+++ PASSAGE

Professor of Landscape Architecture & Environmental Planning and Urban Design at UC Berkeley

Walter Hood is Professor and former Chair of Landscape Architecture at the University of California, Berkeley, and principal of Hood Design Studio in Oakland, CA.

Hood established Hood Design Studio in Oakland, California in 1992. Hood's work spans the range from local, community-based projects-such as Splash Pad Park, a converted traffic island alongside Interstate 580 in Oakland, California, to large-scale garden designs like the grounds for the new M. H. de Young Museum in San Francisco with Swiss architects Herzog & de Meuron. Hood's innovative public spaces are known for the way they embrace the essence of urban environments and for their links to urban redevelopment and neighborhood revitalization. He is currently designing the landscape for the Autry National Center Southwest Museum in Los Angeles, designing an archeological garden within the context of the South Lawn Project at the University of Virginia, and developing a set of monuments and markers for a six-mile waterfront trail in Oakland, CA.

Hood's published monographs Urban Diaries and Blues & Jazz Landscape Improvisations illustrate his approach to the design of urban landscapes. These works won an ASLA Research award in 1996. His essay "Macon Memories" is included in Sites of Memory: Perspectives on Architecture and Race.

++++++

TASK LIST -
#1 In the Walter Hood profile, in what year did Hood found Hood Design Studio?
#2 Copy the stretch of the Walter Hood profile from "Hood established Hood" through "trail in Oakland, CA." word for word.
#3 Write the next part of the Walter Hood profile, picking up after its final sentence.

+++ SUPPLIED ENTRIES

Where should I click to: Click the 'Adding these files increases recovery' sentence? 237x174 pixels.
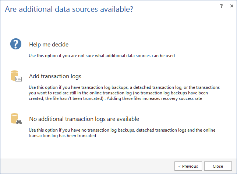coord(155,98)
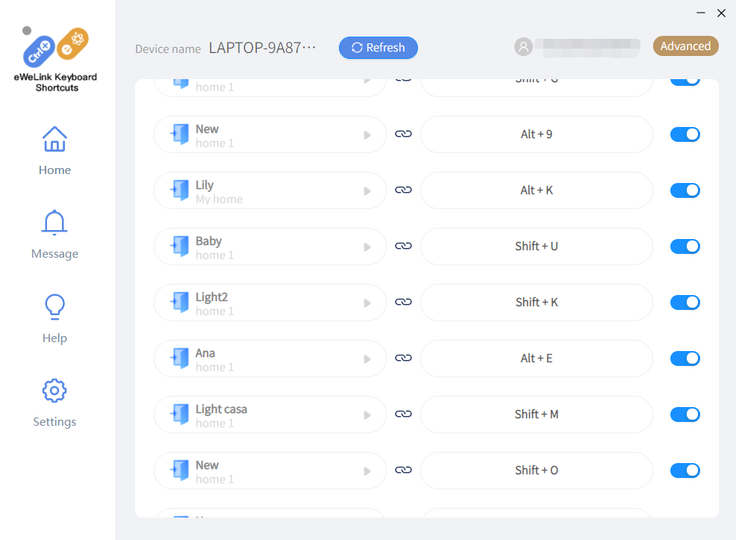Click the arrow on Light casa scene
This screenshot has height=540, width=736.
(367, 415)
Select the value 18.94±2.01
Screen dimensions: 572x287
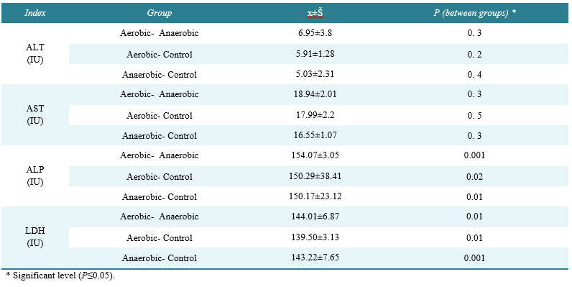(315, 94)
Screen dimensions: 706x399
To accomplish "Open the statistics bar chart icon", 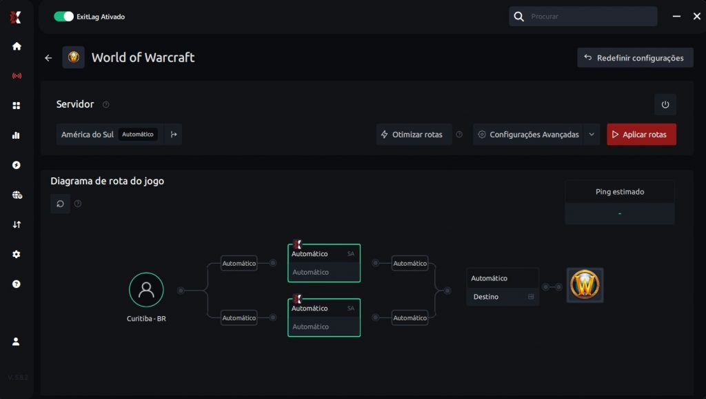I will (17, 135).
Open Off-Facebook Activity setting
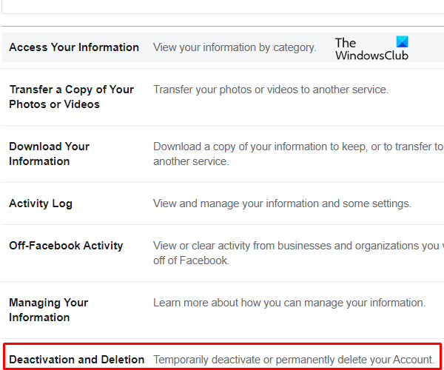This screenshot has width=444, height=370. click(x=66, y=246)
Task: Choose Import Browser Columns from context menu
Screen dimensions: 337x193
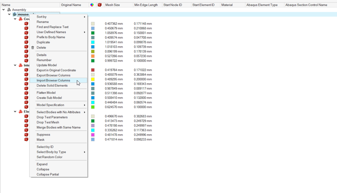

++++++

TASK-BY-TASK ANSWERS -
#1 1992

#2
Hood established Hood Design Studio in Oakland, California in 1992. Hood's work spans the range from local, community-based projects-such as Splash Pad Park, a converted traffic island alongside Interstate 580 in Oakland, California, to large-scale garden designs like the grounds for the new M. H. de Young Museum in San Francisco with Swiss architects Herzog & de Meuron. Hood's innovative public spaces are known for the way they embrace the essence of urban environments and for their links to urban redevelopment and neighborhood revitalization. He is currently designing the landscape for the Autry National Center Southwest Museum in Los Angeles, designing an archeological garden within the context of the South Lawn Project at the University of Virginia, and developing a set of monuments and markers for a six-mile waterfront trail in Oakland, CA.

#3
Hood has been praised as a "community whisperer," creating spaces that have elements the residents want before they even know it: "Through his pioneering work as an 'urbanist,' Hood has integrated architectural features such as playgrounds, plazas and squares into city sites whose pasts are vibrant but forgotten. By reflecting the shifting cultural composition and respecting the evolving nature of neighborhoods throughout San Francisco and Oakland, he has created an oasis in these areas, and through his close involvement with the local communities, he developed tailored solutions for Bay Area based parks while retaining a cohesive artistic vision. Near Chinatown in Oakland, he created a communal square for women's tai chi practice while adults and children gather year round to take advantage of their newly revived local park." He is the winner of a public art competition to design the 1.1 megawatt solar array that will be constructed by New York Power Authority this year on the University at Buffalo's North Campus.

In 2013, Hood served as one of six selection committee members for the Rudy Bruner Award for Urban Excellence.